The Newest Maya Ruin and America’s “Sleeping Prophet”

In May of 1943, famous American clairvoyant and mystic Edgar Cayce went into a trance as he had done literally thousands of times before. The trance was induced to produce a reading for a slightly overweight, borderline-depressed, Pennsylvania housewife who was approaching middle age and wanted to get a better understanding of her place in the cosmic scheme of things. In this reading Cayce reviewed the woman’s past lives in which he saw her as a teacher, record keeper, interpreter of crystals and architect, among other things. One of the objectives of this reading was to give the Pennsylvania housewife some insight into her latent abilities from past lives that were not being used or developed in her current incarnation. Cayce mentioned that in one of her past lives she was a Maya priestess named Shekla.  High Priestess Shekla lived in the Yucatán over a thousand years ago in a place called Ichakabal. Edgar Cayce’s readings were numbered and cataloged and reading number 3004-1 was that of the Pennsylvania housewife.  It read:

“Before that the entity (meaning, the housewife) was in the Yucatan land, when there were those activities in which there were those groups that had caused dissension among the worshipers in the temple there of Ichakabal. In those activities we find whole groups of individuals being separated, and seeking for activities in other groups. The entity maintained that the activities there, in Ichakabal, were to be kept.”

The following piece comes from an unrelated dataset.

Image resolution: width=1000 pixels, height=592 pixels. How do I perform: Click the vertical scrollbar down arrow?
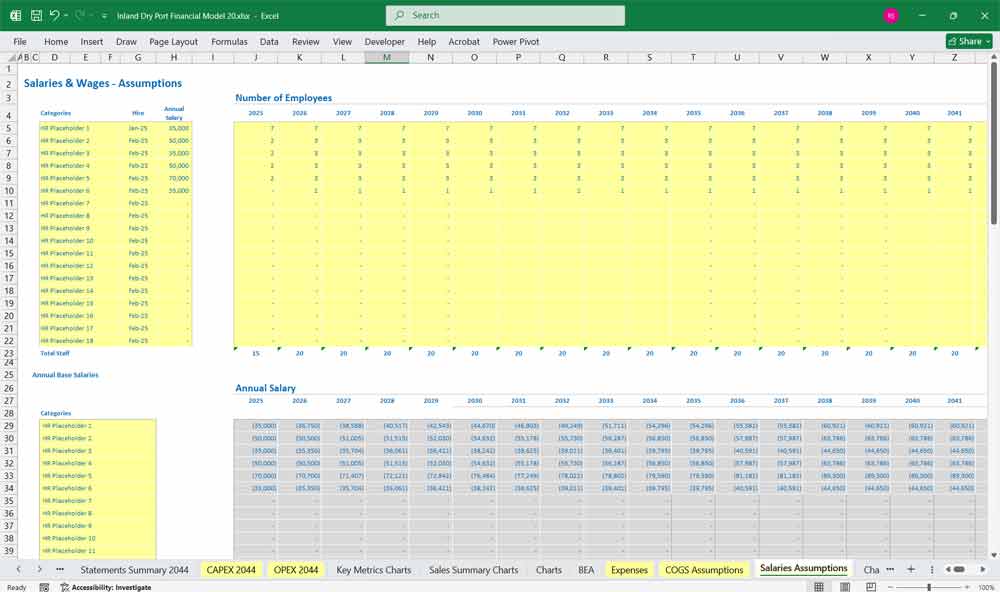point(992,556)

This may sound like a bunch of incoherent sentences open to interpretation, but Cayce researchers and Maya scholars alike are amazed that America’s so called “Sleeping Prophet” was naming an ancient Mexican lost city that had not yet been discovered and named. It was only in March of 1995 that a team of archaeologists named an important but previously unknown ruined city in the southern jungles of the Mexican state of Quintana Roo “Ichkabal.” The archaeologists had no idea of Cayce’s readings, and the name of the site means, “between two lows” owing to its construction on higher ground between two geographical depressions. Did Cayce just get lucky by coming up with the name of a future Maya ruin some 50 years before it was discovered? Are some people just reading into the reading?  This is not the first time Mexico Unexplained has had an Edgar Cayce connection. Episode number 21 titled, “Is the Lost Library of Atlantis Located in the Yucatán?” looks into Cayce’s readings claiming that refugees from the sunken continent of Atlantis established a library in an ancient Maya city: https://mexicounexplained.com/lost-library-atlantis-located-yucatan/ Edgar Cayce was very familiar with this part of Mexico and claimed to have lived at least one past life among the ancient Maya. Cayce researchers have examined thoroughly the alleged prophet’s readings about the ancient Yucatán and some of the revelations Cayce had of the Maya civilization are uncanny. So, what do we know now about the vaguely referenced place, the recently discovered site of Ichkabal?

Mexico’s National Institute of Anthropology and History, or INAH, was pleased to announce in October of 2023 that it had opened to the public the ruins of Ichkabal in the southern jungles of Quintana Roo state. The ruins were readied for tourists ahead of the construction of the eastern branch of the Tren Maya, or Maya Train, that will link 26 ancient Maya archaeological zones in the Yucatán Peninsula. Although the city itself dates back some 2,300 years, its discovery is quite recent.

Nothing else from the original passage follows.